Er sah aus wie ein kleiner Junge, der zum ersten Mal Eis aß. Vivi konnte ein fröhliches Kichern nicht unterdrücken. „Bitte, nehmen Sie auch die anderen beiden – ich habe diese Köstlichkeit ja täglich.“

„Gern“, erwiderte er.

Plötzlich starrte er wie gebannt auf ihren Mund.

Vivi ahnte, was los war. Wenn sie die echten Louisiana-Beignets von Jess aß, hatte sie hinterher immer überall Puderzucker kleben. Sie griff schnell nach einer Serviette aus dem Spender und wischte sich den Mund ab.

„Da ist noch ein bisschen“, sagte Zeke, und bevor sie reagieren konnte, hatte er die Hand ausgestreckt und strich ihr sanft über die Oberlippe.

Die Berührung seiner warmen Finger löste ein aufregendes Kribbeln in Vivis Bauch aus. Sie nahm einen Hauch seines Aftershaves wahr, und die Zeit schien stillzustehen.

Nach einer gefühlten Ewigkeit ließ Zeke seine Hand wieder sinken.

Was war das denn?

Klar, Zeke Manning war ein sehr attraktiver Mann, aber sie konnte sich doch schlecht in einen reichen Anwalt aus Manhattan vergucken. Zwischen ihnen lagen Welten – sie kam gerade so mit drei Jobs über die Runden, während er dagegen sein Leben offensichtlich voll im Griff hatte.

Zum Glück kam Bessa in diesem Moment zurück.
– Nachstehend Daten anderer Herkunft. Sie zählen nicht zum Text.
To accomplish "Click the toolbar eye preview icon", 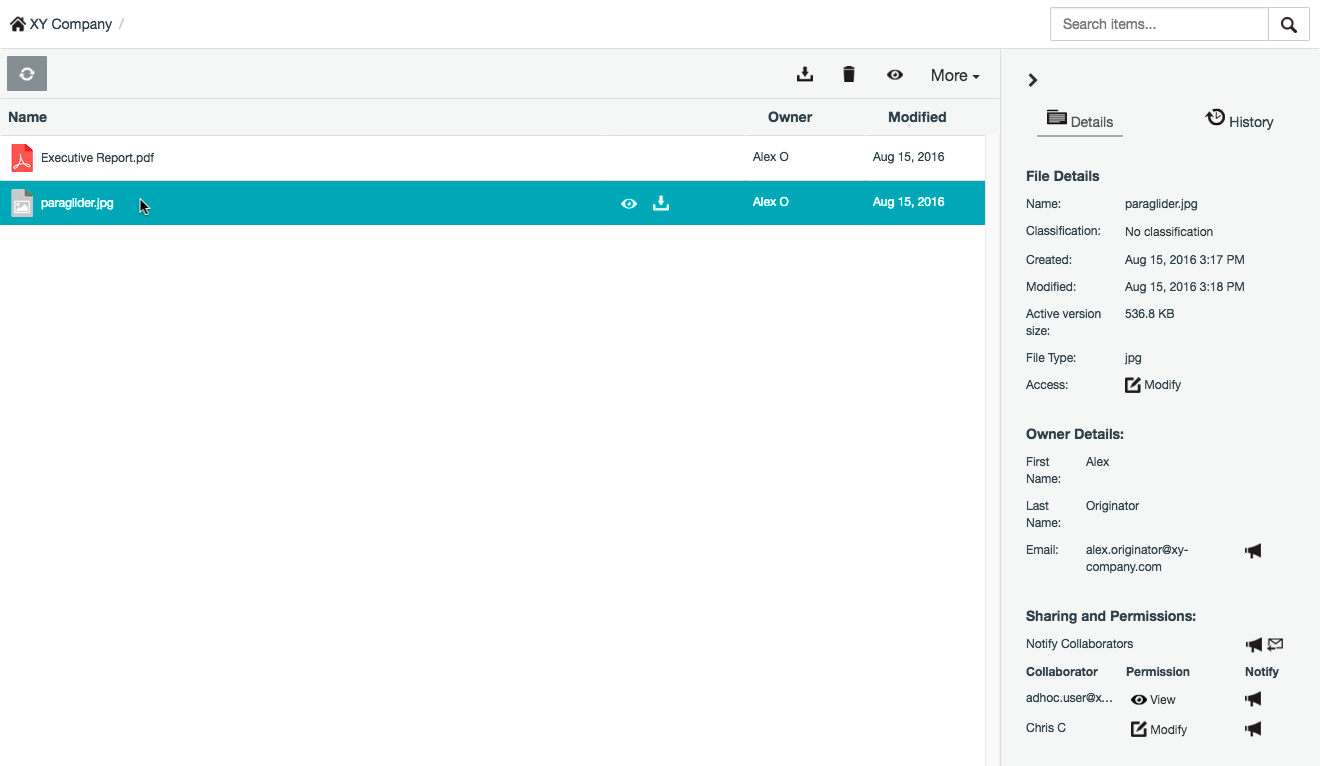I will 895,75.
Vivi ließ die benutze Serviette auf ihren Teller fallen und stand hastig auf. „Hast du Roxy erreicht? Was hat sie gesagt?“

„Es tut mir leid, Süße. Ich habe noch mehr schlechte Nachrichten für dich“, verkündete Bessa mit kummervoller Miene.

5. KAPITEL

„Wenn ihr die Kette holen wollt, müsst ihr zu den Niagarafällen reisen.“

Zeke glaubte, sich verhört zu haben. „‚Niagarafälle‘?“, wiederholte er entgeistert.
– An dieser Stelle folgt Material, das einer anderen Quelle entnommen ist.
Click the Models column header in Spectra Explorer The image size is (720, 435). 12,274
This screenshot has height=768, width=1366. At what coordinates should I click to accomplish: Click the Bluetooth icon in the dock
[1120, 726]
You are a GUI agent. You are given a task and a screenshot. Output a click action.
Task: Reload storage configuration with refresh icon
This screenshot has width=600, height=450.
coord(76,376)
„Ja, aber keine Sorge – auf der amerikanischen Seite. Ihr müsst also nicht über die Grenze nach Kanada.“

Als ob das Zekes größte Sorge wäre.

Was hatte ihn nur geritten, Vivi zu berühren? Er hätte sie auch einfach nur auf den Puderzucker hinweisen können. Aber seine Finger hatten sich wie von selbst bewegt.
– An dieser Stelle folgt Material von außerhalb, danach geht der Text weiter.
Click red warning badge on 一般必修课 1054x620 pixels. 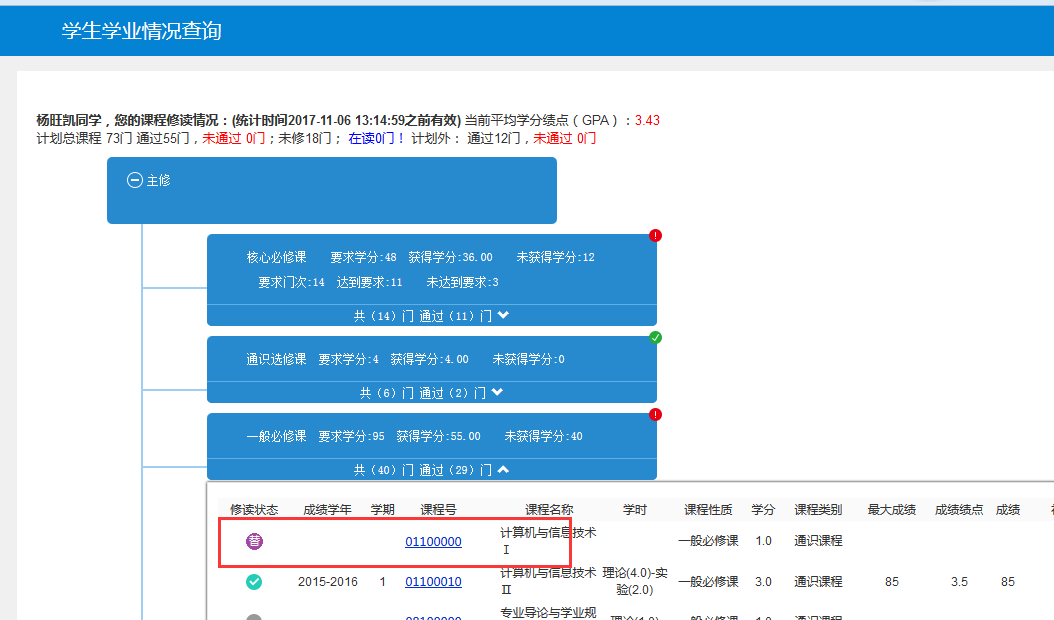[x=655, y=414]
Himmel, er hätte sie gern noch viel länger angefasst, sie gestreichelt und ihre weiche Haut gespürt. Am liebsten hätte er den Rest Puderzucker einfach fortgeküsst.

Nein, er durfte diese verräterischen Fantasien nicht weiterdenken. Er hatte die Frau schließlich gerade erst kennengelernt, und außerdem hatte sie maßgeblich mit dem Verschwinden einer extrem teuren Kette zu tun – einem Wertgegenstand, den er unbedingt wiederfinden musste.

Bessa sprach gerade über eine kleine Kapelle in der Stadt Niagara Falls im Bundesstaat New York, wo Roxy und ihr Freund heiraten wollten.

„Ich dachte, die Leute brennen nur nach Las Vegas durch, um zu heiraten“, sagte Zeke.

„Anscheinend gibt es auch dort oben im Norden viele kleine Kapellen, in denen man sich ohne Voranmeldung trauen lassen kann. Niagara Falls ist wohl sehr beliebt, um zu heiraten. Die Paare verbringen dann direkt vor Ort ihre Flitterwochen. Roxy und Rocky machen das auch so“, erklärte Bessa.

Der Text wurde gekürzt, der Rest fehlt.